'Grim' outlook for building industry as orders fall
Friday 03 September 2010
Britain's building industry was facing a bleak future today after construction orders suffered a dramatic 14% fall between April and June.
The slide was led by public and private housing orders - down 23% and 24% respectively - and is the biggest slump outside of a recession over a single quarter since 1987.
The Office for National Statistics (ONS) figures come despite construction output soaring 8.5% during the second quarter - the sector's best performance since 1982.
The sudden fall sparked grim warnings from the industry over the rocky road ahead as Chancellor George Osborne's savage spending review looms next month.
Construction Products Association economics director Noble Francis said: "Today's figures clearly highlight that the increase in construction output during the second quarter does not represent a sustained recovery."
Alasdair Reisner, industry affairs director at the Civil Engineering Contractors Association, added: "This is a reality check for the industry. It's pretty grim out there."
Although the ONS stresses that the figures can be volatile, construction orders have held firm above £13 billion for the previous three quarters before the sudden plunge to £11.6 billion.

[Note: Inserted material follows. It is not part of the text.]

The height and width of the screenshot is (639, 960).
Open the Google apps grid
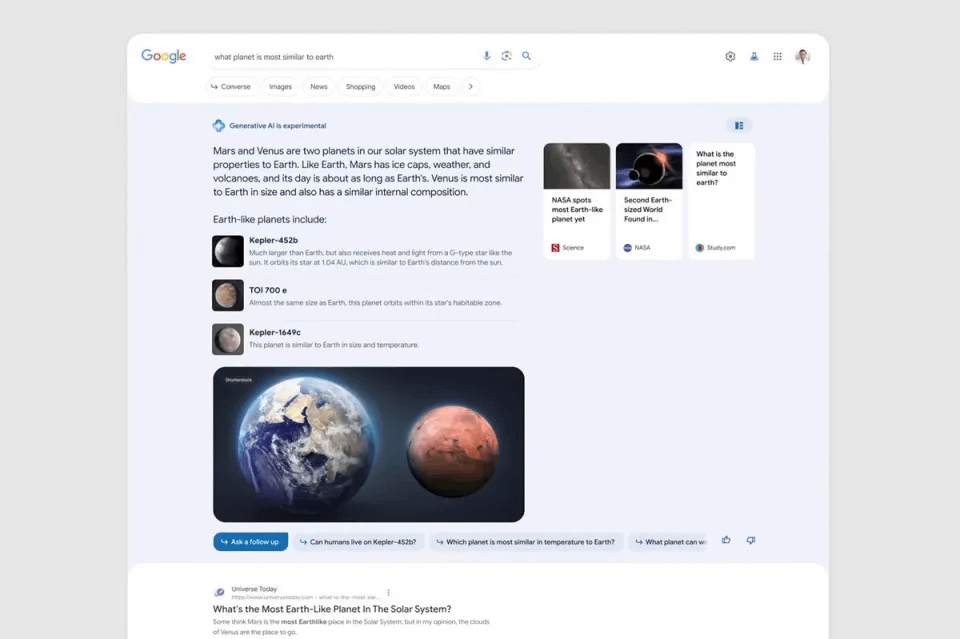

A host of building projects have been put on hold or scrapped since the election - including schemes under the Government's Building Schools for the Future project - with more likely to feel the axe next month.
The spending uncertainty has hit companies such as social housing and maintenance firm Connaught.
The ONS figures showed orders falling across all sectors except private sector industrial projects.
Public sector infrastructure orders - such as roadbuilding - were down 22%, the biggest fall since 2004.
The gloom comes after the Chartered Institute of Purchasing and Supply's latest activity survey for August showed construction growth slowing for a third successive month, with housebuilding much weaker than commercial construction and civil engineering.